RE: [PATCH] net: fec: handle page_pool_dev_alloc_pages error

From: Wei Fang
Date: Tue Dec 24 2024 - 20:39:14 EST


> I will simplify it.
>
> >> @@ -1943,10 +1943,12 @@ static int fec_enet_rx_napi(struct napi_struct
> >> *napi, int budget)
> >> struct fec_enet_private *fep = netdev_priv(ndev);
> >> int done = 0;
> >>
> >> + fep->rx_err_nomem = false;
> >> +
> >> do {
> >> done += fec_enet_rx(ndev, budget - done);
> >> fec_enet_tx(ndev, budget);
> >> - } while ((done < budget) && fec_enet_collect_events(fep));
> >> + } while ((done < budget) && !fep->rx_err_nomem &&
> >> fec_enet_collect_events(fep));
> >
> > Is the condition "!fep->rx_err_nomem" necessary here?

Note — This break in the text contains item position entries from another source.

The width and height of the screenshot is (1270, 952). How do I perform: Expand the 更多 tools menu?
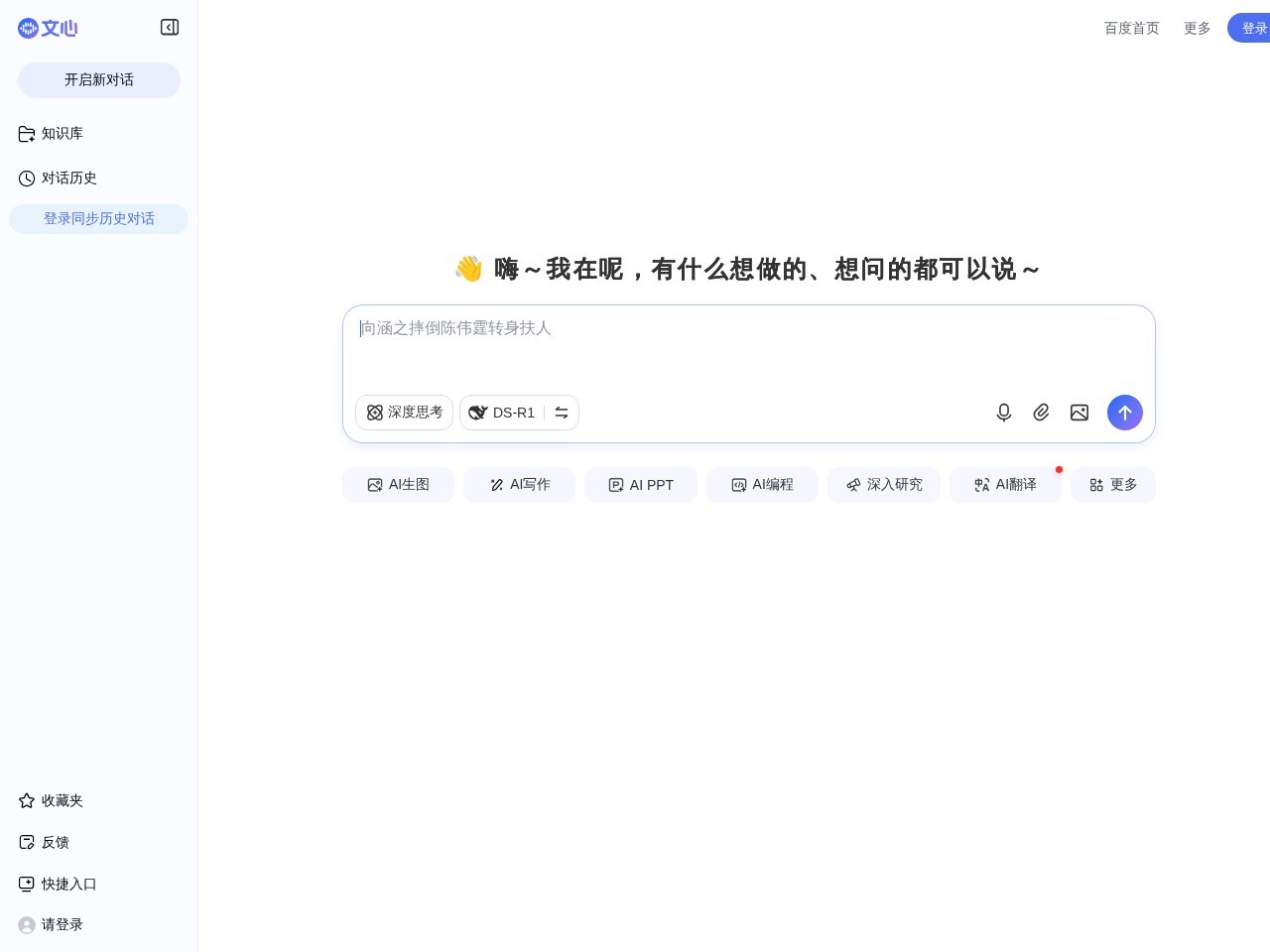[x=1112, y=485]
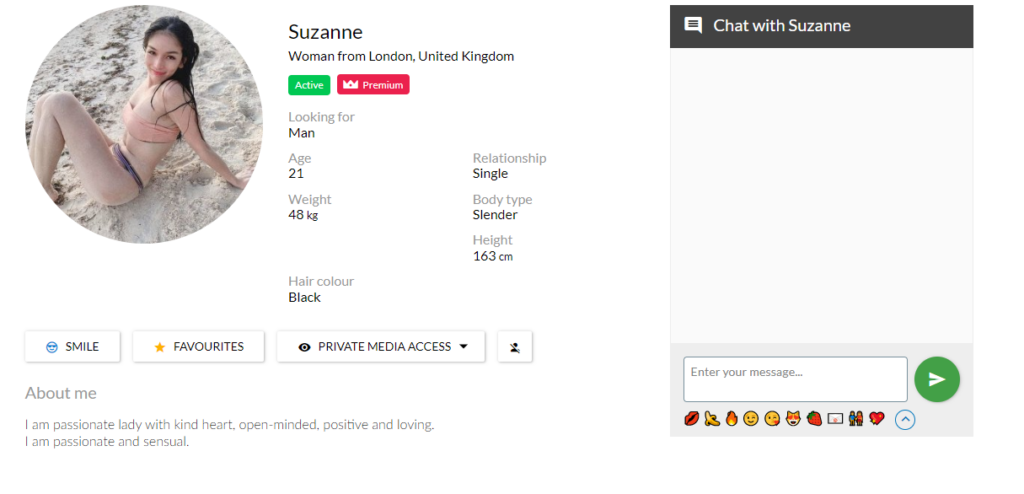Insert the winking face emoji
The image size is (1024, 494).
751,419
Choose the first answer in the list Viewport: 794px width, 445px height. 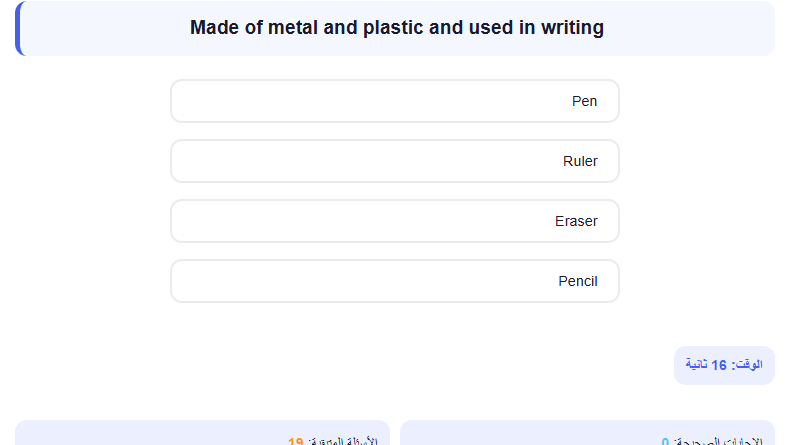(394, 101)
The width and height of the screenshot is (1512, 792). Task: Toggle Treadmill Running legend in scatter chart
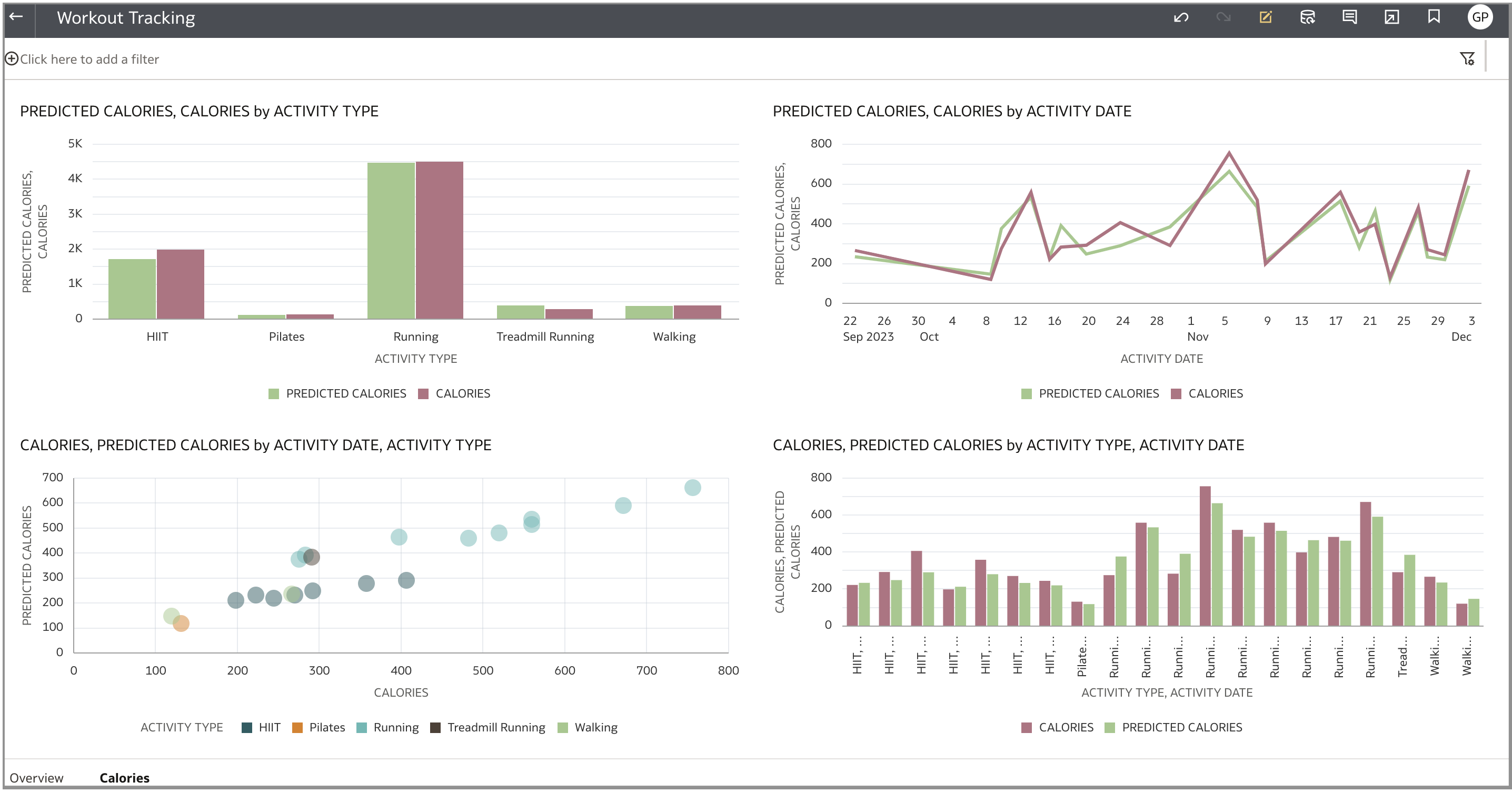[495, 727]
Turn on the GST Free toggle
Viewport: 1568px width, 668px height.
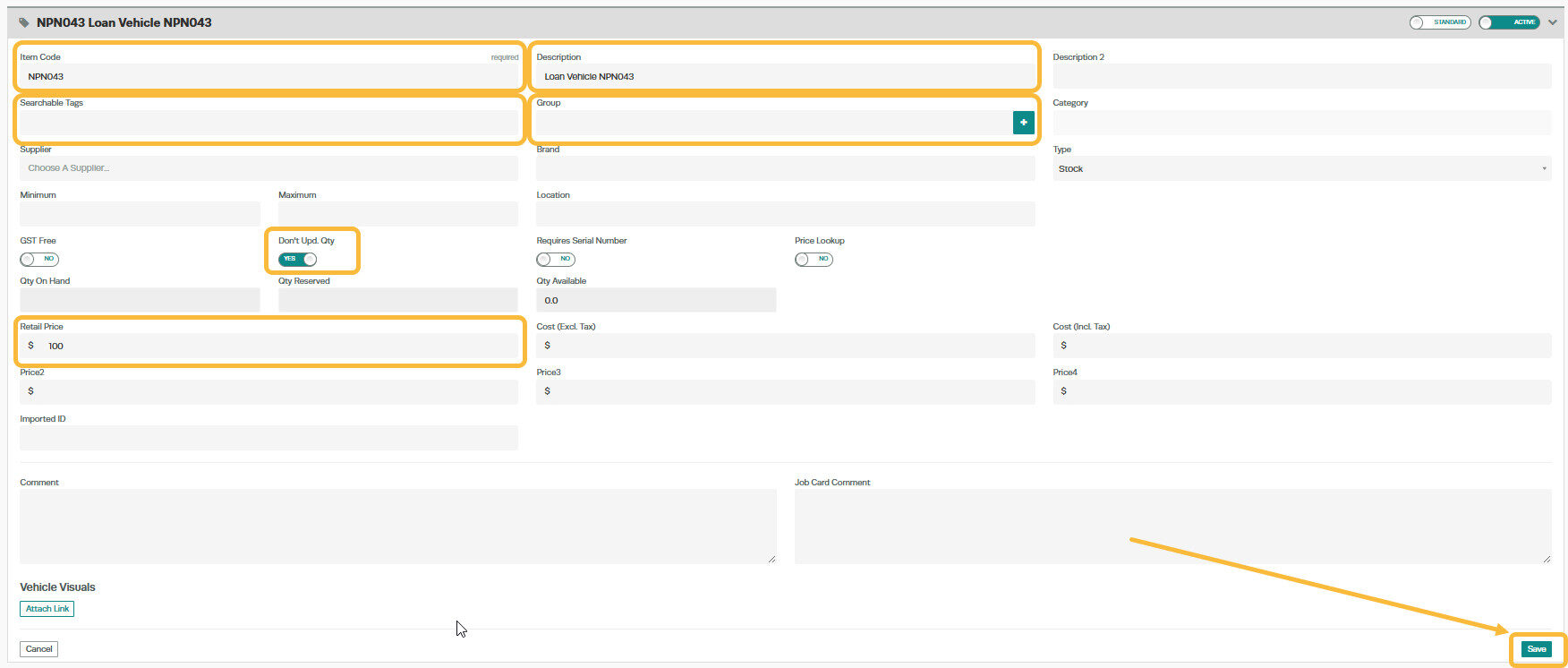click(39, 259)
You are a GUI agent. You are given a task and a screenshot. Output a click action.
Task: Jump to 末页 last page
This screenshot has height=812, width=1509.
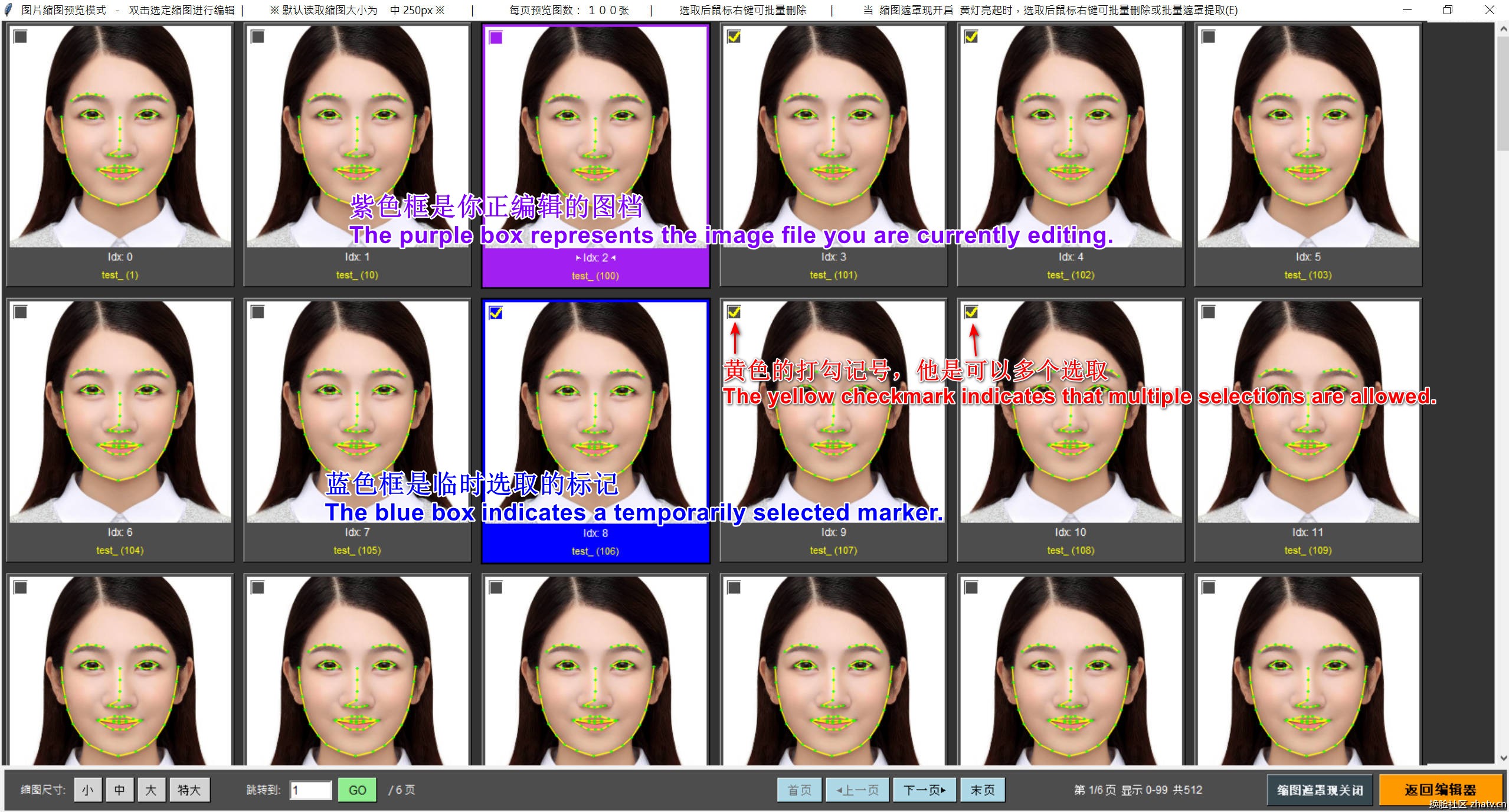(982, 790)
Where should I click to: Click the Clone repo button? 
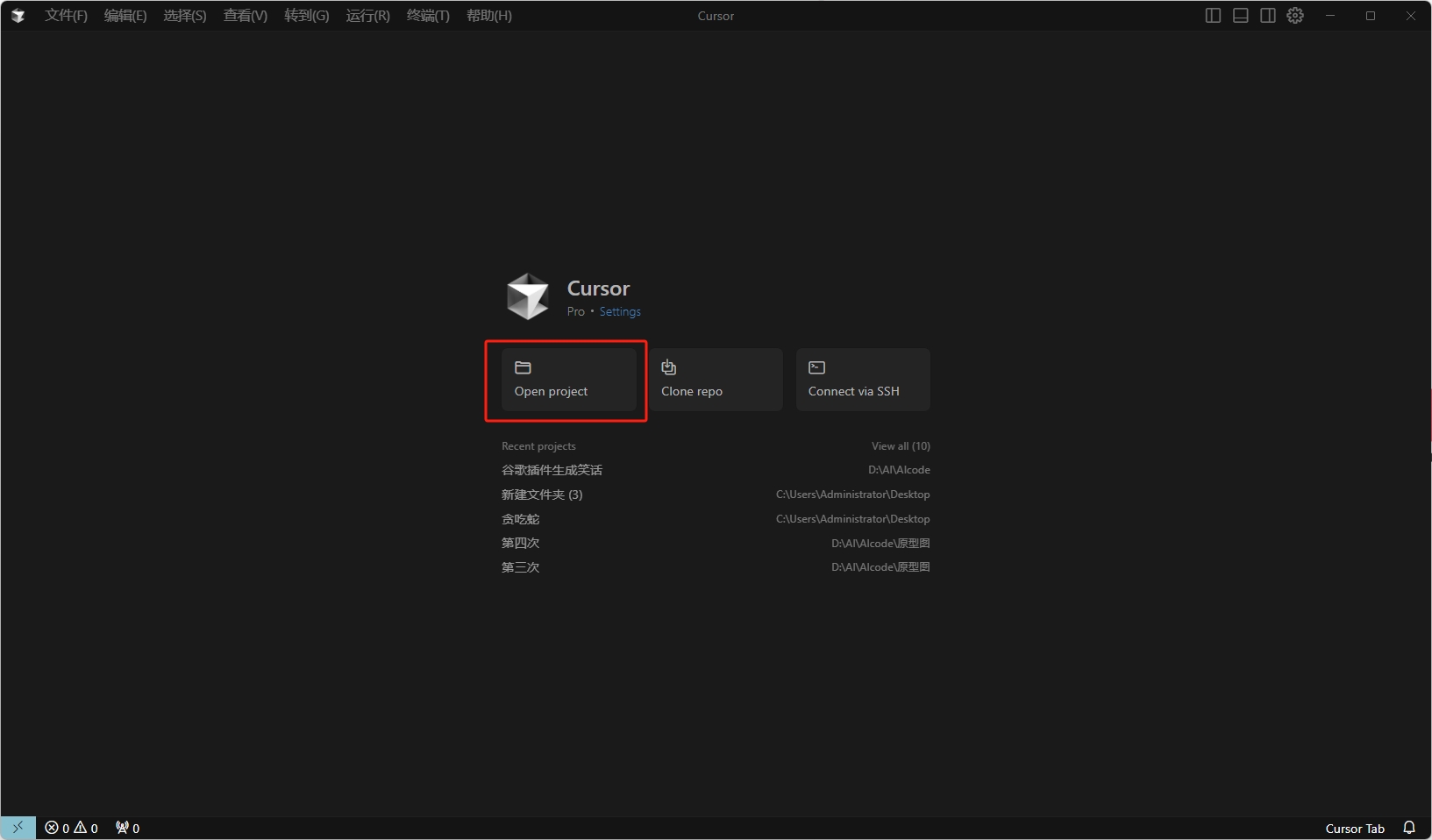[x=716, y=380]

If not, then there
> > is no need to add this variable to fec_enet_private.
>
> For my test case it often seems to loop forever without making any
> progress unless I add that condition.
>
> > One situation I am concerned about is that when the issue occurs, the Rx
> > rings are full. At the same time, because the 'done < budget' condition is
> > met, the interrupt mode will be used to receive the packets. However,
> > since the Rx rings are full, no Rx interrupt events will be generated. This
> > means that the packets on the Rx rings may not be received by the CPU
> > for a long time unless Tx interrupt events are generated.
>
> These are the types of things I was worried might exist with my patch.
>
> > Another approach is to discard the packets when the issue occurs, as
> > shown below. Note that the following modification has not been verified.
> >
> > -static void fec_enet_update_cbd(struct fec_enet_priv_rx_q *rxq,
> > +static int fec_enet_update_cbd(struct fec_enet_priv_rx_q *rxq,
> > struct bufdesc *bdp, int index)
> > {
> > struct page *new_page;
> > dma_addr_t phys_addr;
> >
> > new_page = page_pool_dev_alloc_pages(rxq->page_pool);
> > - WARN_ON(!new_page);
> > + if (unlikely(!new_page))
> > + return -ENOMEM;
> > +
> > rxq->rx_skb_info[index].page = new_page;
> >
> > rxq->rx_skb_info[index].offset = FEC_ENET_XDP_HEADROOM;
> > phys_addr = page_pool_get_dma_addr(new_page) +
> FEC_ENET_XDP_HEADROOM;
> > bdp->cbd_bufaddr = cpu_to_fec32(phys_addr);
> > +
> > + return 0;
> > }
> >
> > static u32
> > @@ -1771,7 +1775,10 @@ fec_enet_rx_queue(struct net_device *ndev, int
> budget, u16 queue_id)
> > pkt_len,
> > DMA_FROM_DEVICE);
> > prefetch(page_address(page));
> > - fec_enet_update_cbd(rxq, bdp, index);
> > + if (fec_enet_update_cbd(rxq, bdp, index)) {
> > + ndev->stats.rx_dropped++;
> > + goto rx_processing_done;
> > + }
> >
> > if (xdp_prog) {
> > xdp_buff_clear_frags_flag(&xdp);
>
> Thanks for the suggestion. I had considered something similar but I was
> not sure it was safe to just jump to rx_processing_done at that point in
> the code. I will try your patch and if it seems to work okay I will
> submit a new version.

Okay, but this is just an example, the official modification still needs to be
improved, such as moving 'goto rx_processing_done' statement before
dma_sync_single_for_cpu().

>
> I probably will not have time to work on this further until the new year.
>

Ok, thanks a lot for helping fix this.